A major contributor to the lack of success is the high number of interests involved in the process. Using the Ag example, the number of land owners, commodity prices, supported or not, market forces resulting in high variability of product prices, coupled with the complexity of managing large tracts of land all conspire to bedevil attempts to reduce pollution levels. In addition, there are larger external interest groups interested in environmental improvement - proponents of open space, species at risk due to habitat loss and the groups interested in those species - add up to a bewildering array of interests, formal and informal, often at odds with one another with many pointing fingers in frustration and dismay at what seems to be the reluctance, even recalcitrance, of those 'responsible' to act in constructive ways.
It seems clear that the processes we've developed to address these problems are limited in ways we didn't anticipate. One central question, then, is how to define the processes we use to address concerns we share in such a way so that we can collaborate in addressing issues of mutual concern.
The first step, perhaps, is to look at who has a stake in the process. Using our example, private landowners have the most at risk. Their livelihoods are at stake, their standing in their own community and the larger community as well, coupled with their justifiable pride in providing food and fiber for the rest us all come into play. Those with regulatory responsibility for addressing 'violations,' and environmental interest groups focuses on pollutant reduction and environmental restoration, look to the landowner for 'responsible' action. Note that everyone wants the best possible outcome, yet we often end up at odds with one another. The usual structures we use within which to address these problems seem inappropriate for the complexity of the issues.
One step that seems essential is to admit that we the citizenry are as or more responsible than those with formal regulatory responsibility for the problems we face. If environmentalists, for example, want the highest possible habitat values on land owned by others, it is incumbent on them, or us, to develop ways to compensate the land owner for the 'products' we want. Similarly, the landowner wants us to pay for products at a level commensurate with his or her investment, the land owner/producer has to be prepared to engage 'outsiders' in the land management planning process. The context within which these issues have to be addressed is one where the regulators who have formal standing in the process and the other interests must have equal standing in discussing and addressing the issues. Our common interest is one of sustainable ecological stewardship. That interest, or effort, must be coupled with a sustainable planning and implementation process based on broad equality and trust with a focused agreement on the best possible outcome. All parties must have an equal stake in the process and outcome and all parties must agree because if one constituent does not participate, the process will fail and the problems will continue unaddressed, as we all know to our sorrow. In sum, the process must be deeply democratic which, ironically, implies that planning groups should not vote; successful planning groups are best served by a carefully structured consensus process. Voting can very rapidly marginalize one or more stakeholders who, if marginalized, will leave the process and the problems will continue unchanged because the agreement of all stakeholders is required.

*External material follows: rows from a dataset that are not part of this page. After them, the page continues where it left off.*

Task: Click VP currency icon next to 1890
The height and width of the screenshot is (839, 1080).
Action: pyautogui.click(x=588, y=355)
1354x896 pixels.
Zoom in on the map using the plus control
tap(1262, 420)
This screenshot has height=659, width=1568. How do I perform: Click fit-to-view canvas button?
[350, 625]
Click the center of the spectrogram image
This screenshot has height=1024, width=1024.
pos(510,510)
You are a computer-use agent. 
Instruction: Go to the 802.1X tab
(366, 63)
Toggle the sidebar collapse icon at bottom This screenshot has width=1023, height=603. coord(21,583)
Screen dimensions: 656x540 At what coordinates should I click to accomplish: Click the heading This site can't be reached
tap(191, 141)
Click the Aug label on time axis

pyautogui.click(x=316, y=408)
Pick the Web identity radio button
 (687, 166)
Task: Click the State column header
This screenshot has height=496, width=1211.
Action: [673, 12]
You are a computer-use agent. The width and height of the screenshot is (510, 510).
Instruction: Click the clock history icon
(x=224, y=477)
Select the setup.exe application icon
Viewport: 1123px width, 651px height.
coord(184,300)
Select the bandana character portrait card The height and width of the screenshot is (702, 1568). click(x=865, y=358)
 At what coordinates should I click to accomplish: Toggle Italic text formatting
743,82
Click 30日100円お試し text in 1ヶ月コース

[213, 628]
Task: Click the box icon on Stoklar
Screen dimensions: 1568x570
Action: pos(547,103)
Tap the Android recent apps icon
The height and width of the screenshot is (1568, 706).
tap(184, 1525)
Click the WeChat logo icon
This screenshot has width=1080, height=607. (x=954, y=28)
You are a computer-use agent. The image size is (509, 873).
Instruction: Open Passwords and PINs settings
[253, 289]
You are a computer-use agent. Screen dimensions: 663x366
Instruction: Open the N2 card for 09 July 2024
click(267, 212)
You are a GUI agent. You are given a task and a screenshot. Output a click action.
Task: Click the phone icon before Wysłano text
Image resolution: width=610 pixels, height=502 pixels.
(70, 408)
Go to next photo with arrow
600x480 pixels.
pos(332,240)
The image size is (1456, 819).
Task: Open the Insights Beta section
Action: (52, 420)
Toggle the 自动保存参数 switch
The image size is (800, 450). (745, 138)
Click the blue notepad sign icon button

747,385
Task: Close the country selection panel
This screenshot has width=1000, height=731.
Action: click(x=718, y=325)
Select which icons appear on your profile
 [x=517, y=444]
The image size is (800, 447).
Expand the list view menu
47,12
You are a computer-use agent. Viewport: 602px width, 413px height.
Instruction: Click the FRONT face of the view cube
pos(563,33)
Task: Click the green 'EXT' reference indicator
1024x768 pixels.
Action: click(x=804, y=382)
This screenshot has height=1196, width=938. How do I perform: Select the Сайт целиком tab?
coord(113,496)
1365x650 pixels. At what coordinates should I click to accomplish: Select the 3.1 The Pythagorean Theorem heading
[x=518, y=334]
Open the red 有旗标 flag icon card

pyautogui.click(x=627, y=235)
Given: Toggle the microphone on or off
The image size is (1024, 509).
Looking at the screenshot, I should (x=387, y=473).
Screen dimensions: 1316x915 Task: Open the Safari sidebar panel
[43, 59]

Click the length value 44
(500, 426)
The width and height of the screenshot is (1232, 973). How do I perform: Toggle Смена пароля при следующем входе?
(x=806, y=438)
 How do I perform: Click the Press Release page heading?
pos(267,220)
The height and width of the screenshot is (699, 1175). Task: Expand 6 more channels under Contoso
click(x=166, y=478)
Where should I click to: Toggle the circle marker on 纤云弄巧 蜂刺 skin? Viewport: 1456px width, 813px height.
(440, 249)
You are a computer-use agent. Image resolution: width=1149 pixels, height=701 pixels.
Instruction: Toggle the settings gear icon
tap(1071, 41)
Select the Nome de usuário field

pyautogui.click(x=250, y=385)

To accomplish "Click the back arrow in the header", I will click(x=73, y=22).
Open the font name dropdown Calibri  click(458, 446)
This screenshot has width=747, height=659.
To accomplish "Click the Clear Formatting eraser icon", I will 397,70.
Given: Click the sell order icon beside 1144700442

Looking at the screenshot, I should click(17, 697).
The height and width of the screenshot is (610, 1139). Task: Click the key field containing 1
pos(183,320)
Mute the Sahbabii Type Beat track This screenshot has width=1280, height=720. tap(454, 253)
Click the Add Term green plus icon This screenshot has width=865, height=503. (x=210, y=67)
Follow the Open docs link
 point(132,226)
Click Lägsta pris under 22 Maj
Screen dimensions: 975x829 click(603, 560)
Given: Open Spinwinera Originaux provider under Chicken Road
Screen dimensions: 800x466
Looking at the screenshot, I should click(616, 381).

There are examples of successful collaborative environmental stewardship. The process appears to be cumbersome and slow, but only appears so. To incorporate all interests, a necessary condition of successful action, we must trust one another and have sufficient patience to work through the apparent conflicts to reach a point of common interest. We all want to be thought of as responsible; we all want others to see us as good citizens with a common interest in the world we leave for our grandchildren. The task is to use a structure suitable for that purpose. The traditional regulatory model if used for addressing process problems is bound to fail. The collaborative model of stakeholder equality has the best chance for success.